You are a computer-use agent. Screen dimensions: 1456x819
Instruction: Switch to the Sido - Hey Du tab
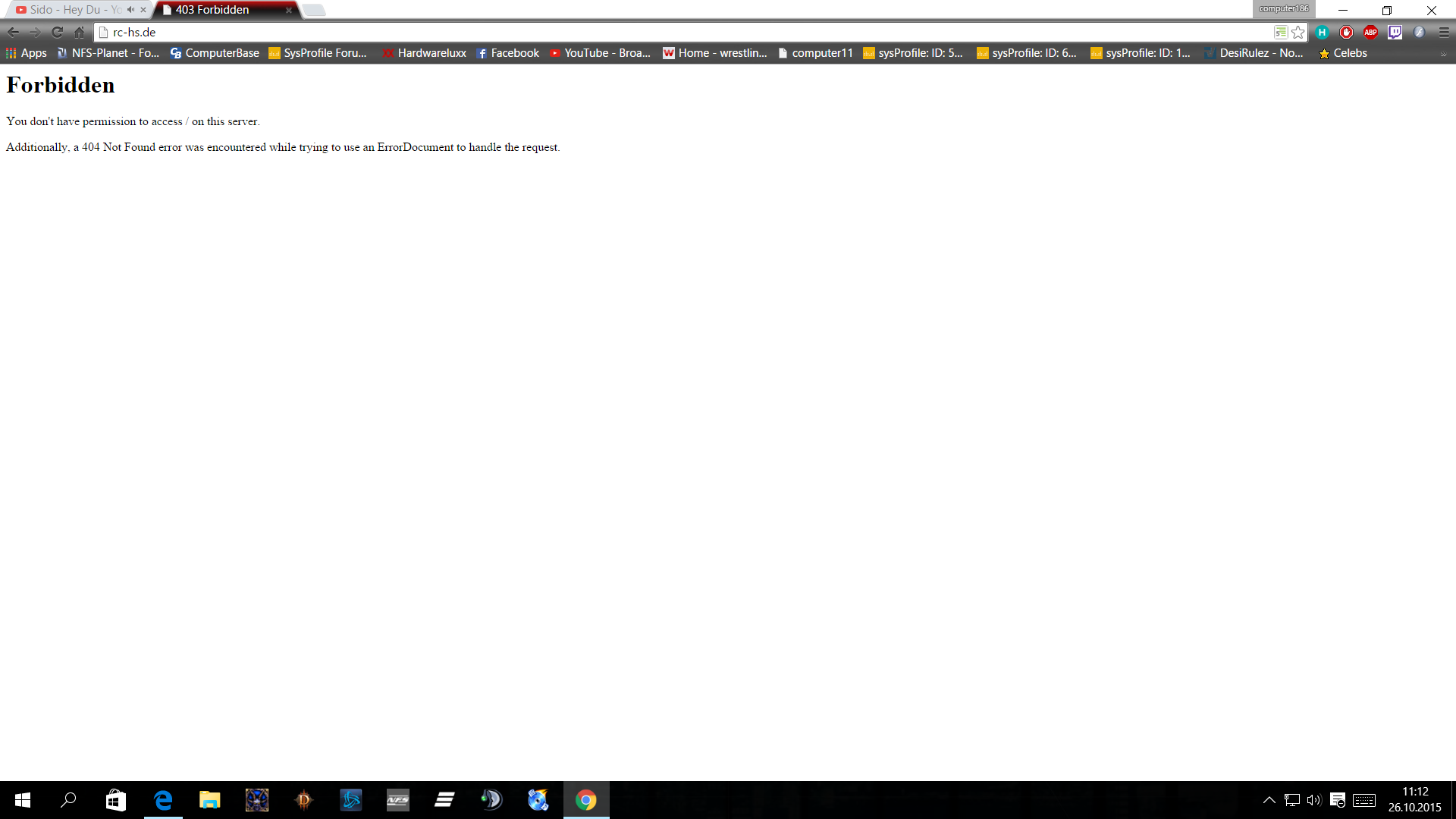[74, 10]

==

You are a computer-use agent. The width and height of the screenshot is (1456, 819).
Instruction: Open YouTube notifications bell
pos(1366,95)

* * *

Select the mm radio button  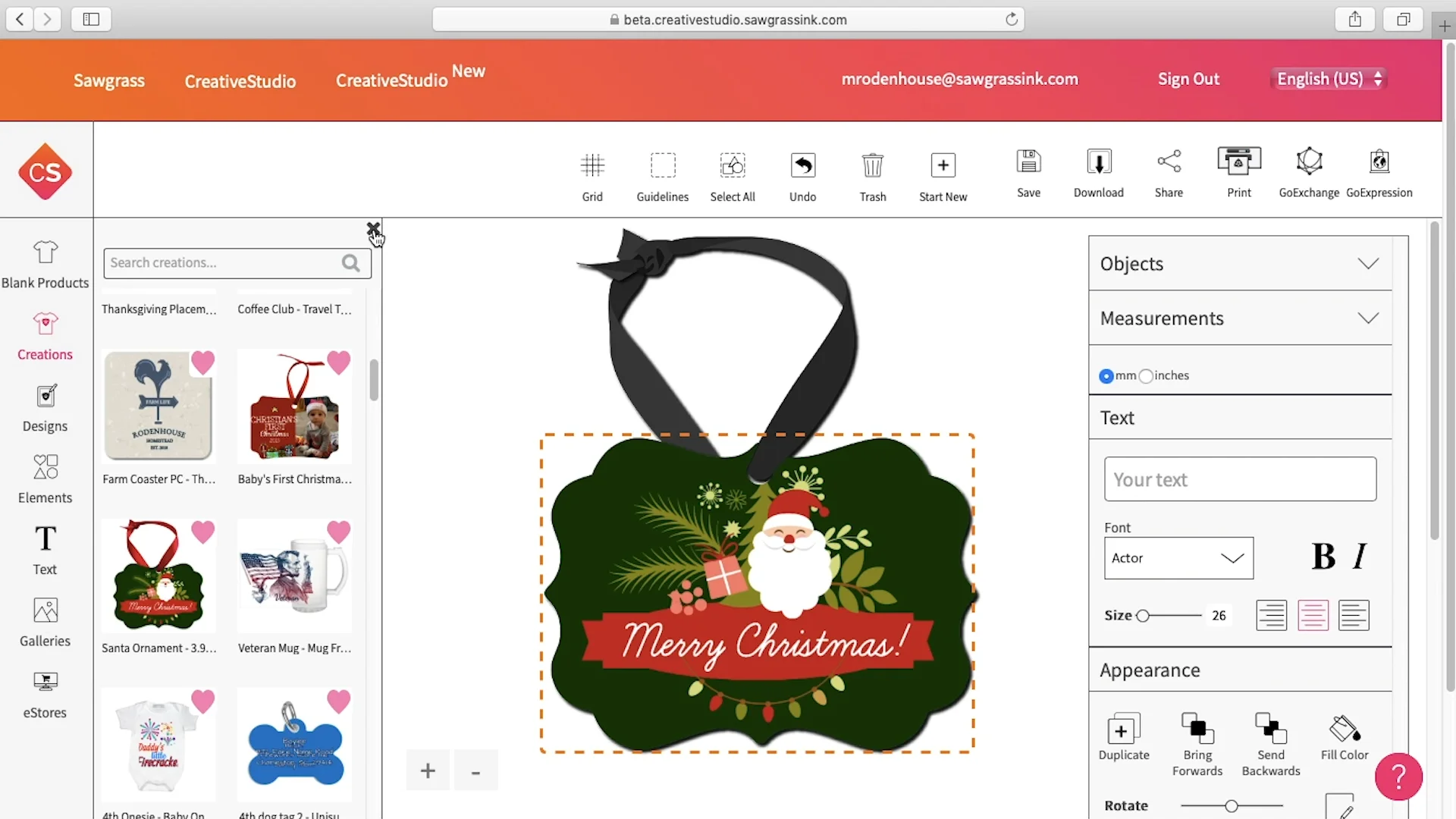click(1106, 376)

EXERCISE AIM - From the entries above, collect every line with the string "computer" in it.

ANSWER TO THIS TASK -
You are a computer-use agent. Screen dimensions: 1456x819
You are a computer-use agent. The width and height of the screenshot is (1456, 819).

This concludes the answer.